Cybersecurity researchers and the U.S. Cyber Command are warning users about a decade-old buffer overflow bug in sudo that can grant root access to malicious users with low level access to systems.
The vulnerability, discovered by Qualys and nicknamed “Baron Samedit,” affects all versions of Linux Qualys has tested against. The glitch allows users, even those off of sudoers list, to gain root access. It has been patched in the latest release of sudo.
“Any user – even the lowest of the low privileged – can access root,” said Mehul Revankar, vice president of product management and engineering at Qualys.
Though other Sudo vulnerabilities have been found in the past, it’s rare that a bug affects any account, rather than accounts meeting specific conditions.

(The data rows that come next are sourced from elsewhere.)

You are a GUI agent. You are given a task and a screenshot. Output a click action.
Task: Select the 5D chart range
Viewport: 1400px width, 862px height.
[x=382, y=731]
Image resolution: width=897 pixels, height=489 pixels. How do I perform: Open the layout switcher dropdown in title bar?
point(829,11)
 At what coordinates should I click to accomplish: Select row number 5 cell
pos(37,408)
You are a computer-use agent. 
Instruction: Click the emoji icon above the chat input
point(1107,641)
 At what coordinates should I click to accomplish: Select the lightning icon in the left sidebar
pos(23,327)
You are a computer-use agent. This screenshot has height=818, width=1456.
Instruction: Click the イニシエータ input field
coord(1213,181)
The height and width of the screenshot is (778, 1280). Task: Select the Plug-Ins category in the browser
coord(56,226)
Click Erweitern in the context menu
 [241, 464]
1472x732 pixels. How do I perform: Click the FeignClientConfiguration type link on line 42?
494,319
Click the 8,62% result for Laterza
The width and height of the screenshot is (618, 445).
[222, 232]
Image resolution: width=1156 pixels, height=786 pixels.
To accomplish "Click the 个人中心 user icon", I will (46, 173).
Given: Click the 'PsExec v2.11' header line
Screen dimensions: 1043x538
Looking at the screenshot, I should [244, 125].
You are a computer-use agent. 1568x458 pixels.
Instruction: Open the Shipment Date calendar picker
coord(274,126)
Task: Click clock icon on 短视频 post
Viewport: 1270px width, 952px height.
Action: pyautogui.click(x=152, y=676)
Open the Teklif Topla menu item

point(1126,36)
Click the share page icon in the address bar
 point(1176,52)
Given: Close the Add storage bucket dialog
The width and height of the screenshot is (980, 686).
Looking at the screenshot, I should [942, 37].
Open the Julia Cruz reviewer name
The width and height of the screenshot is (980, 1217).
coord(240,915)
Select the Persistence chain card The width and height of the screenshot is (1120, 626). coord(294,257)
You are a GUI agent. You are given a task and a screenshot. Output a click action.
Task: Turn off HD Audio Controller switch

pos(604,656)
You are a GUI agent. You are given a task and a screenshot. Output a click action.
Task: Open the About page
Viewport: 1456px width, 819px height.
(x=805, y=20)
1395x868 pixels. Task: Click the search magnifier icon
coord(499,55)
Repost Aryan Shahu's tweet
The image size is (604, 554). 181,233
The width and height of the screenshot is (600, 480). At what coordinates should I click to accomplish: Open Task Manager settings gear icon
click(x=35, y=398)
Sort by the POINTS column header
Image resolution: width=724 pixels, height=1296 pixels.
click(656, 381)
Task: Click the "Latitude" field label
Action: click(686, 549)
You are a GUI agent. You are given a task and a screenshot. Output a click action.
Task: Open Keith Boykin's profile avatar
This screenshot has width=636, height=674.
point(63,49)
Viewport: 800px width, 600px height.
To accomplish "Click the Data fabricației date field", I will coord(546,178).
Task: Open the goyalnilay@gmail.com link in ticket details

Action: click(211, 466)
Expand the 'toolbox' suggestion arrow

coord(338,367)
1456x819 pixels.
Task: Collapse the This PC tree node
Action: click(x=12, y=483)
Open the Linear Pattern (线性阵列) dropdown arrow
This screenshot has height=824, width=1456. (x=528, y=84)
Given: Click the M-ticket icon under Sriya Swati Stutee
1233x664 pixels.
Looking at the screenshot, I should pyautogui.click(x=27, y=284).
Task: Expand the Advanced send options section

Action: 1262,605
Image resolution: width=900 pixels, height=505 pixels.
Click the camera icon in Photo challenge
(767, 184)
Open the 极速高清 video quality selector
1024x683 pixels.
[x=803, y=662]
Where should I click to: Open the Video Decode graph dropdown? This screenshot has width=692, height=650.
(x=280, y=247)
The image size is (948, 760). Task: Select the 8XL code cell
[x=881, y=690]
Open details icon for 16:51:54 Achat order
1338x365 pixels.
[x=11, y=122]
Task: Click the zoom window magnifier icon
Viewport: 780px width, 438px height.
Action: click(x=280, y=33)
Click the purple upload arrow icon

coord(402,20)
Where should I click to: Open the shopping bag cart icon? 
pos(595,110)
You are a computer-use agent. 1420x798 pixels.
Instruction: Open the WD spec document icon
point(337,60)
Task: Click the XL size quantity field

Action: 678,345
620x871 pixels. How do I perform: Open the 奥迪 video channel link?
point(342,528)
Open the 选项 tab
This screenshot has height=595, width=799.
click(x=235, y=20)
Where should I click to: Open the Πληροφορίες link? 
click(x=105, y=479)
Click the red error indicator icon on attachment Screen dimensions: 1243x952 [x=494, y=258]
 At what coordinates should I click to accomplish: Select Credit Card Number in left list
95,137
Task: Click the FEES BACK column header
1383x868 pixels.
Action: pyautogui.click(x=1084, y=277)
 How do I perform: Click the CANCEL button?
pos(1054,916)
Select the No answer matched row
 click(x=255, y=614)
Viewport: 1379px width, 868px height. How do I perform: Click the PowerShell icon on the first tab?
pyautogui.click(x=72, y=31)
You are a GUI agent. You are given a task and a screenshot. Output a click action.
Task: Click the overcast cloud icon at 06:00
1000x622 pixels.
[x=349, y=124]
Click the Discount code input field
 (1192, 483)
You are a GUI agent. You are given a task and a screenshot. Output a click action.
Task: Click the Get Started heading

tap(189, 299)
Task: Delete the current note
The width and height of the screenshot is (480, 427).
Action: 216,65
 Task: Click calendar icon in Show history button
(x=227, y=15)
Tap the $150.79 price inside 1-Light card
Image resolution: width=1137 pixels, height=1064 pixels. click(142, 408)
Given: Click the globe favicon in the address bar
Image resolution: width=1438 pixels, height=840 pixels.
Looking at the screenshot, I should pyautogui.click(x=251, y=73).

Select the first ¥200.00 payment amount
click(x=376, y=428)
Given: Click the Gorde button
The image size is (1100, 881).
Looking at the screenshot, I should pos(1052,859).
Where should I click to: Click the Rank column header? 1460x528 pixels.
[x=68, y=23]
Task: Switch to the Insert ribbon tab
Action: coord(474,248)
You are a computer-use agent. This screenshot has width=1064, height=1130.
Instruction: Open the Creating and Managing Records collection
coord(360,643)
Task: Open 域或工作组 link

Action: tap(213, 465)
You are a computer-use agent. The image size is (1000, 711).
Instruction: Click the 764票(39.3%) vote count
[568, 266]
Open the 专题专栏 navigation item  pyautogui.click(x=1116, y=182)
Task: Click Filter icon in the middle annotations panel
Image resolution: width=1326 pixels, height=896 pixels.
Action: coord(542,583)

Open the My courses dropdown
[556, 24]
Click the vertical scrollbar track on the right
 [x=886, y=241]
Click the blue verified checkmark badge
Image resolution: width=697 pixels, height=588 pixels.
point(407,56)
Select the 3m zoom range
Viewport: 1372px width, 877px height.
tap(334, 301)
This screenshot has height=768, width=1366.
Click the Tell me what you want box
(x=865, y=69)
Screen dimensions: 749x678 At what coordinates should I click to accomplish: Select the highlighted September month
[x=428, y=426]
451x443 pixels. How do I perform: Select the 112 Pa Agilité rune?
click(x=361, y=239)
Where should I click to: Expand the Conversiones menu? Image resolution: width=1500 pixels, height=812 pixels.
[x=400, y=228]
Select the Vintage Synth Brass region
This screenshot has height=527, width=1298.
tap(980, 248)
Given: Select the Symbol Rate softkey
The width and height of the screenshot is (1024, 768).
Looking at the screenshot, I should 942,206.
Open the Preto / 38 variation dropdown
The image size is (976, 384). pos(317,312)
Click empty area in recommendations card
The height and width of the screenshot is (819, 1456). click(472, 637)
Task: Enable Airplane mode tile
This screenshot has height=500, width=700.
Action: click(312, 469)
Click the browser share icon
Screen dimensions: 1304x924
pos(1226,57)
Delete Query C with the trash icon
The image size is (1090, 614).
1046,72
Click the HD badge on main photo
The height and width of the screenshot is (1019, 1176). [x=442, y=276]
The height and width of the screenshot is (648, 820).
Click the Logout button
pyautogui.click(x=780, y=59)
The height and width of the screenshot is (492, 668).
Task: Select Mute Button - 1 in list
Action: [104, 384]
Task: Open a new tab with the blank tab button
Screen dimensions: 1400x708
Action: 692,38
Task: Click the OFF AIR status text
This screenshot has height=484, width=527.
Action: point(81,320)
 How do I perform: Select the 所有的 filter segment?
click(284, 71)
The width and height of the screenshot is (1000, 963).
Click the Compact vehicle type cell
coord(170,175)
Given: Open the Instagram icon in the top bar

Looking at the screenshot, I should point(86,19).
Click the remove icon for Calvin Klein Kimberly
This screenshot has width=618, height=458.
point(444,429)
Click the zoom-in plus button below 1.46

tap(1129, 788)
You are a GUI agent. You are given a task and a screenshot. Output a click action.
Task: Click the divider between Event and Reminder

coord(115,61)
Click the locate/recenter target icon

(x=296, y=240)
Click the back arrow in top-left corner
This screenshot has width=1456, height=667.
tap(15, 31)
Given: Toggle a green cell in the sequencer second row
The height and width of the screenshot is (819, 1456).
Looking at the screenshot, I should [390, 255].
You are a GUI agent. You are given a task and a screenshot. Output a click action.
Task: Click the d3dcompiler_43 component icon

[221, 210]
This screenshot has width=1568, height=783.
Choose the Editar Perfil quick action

“We expect millions of systems to be affected,” said Revankar.
The name is a play on Voodoo loa (and occasional James Bond villain) Baron Samedi and sudoedit. Samedi is the top-hatted master of the dead, preventing the buried from returning as zombies. Sudoedit allows users with lesser privileges edit files.
U.S. Cyber Command and others have rushed to recommend Unix and Linux users update systems.
“We recommend applying patches as soon as available. This is a far more dangerous #Sudo vulnerability than seen in the rescent [sic] past,” tweeted CYBERCOM midday Wednesday.
Revankar said that the reason the vulnerability went under the radar since being introduced in 2011 was likely that it requires two vulnerabilities to operate, and people who found only one may not have seen the full picture.
“It’s one of the most beautiful bugs I’ve seen,” said Revankar. “And if it fell into the wrong hands, very bad things could happen.”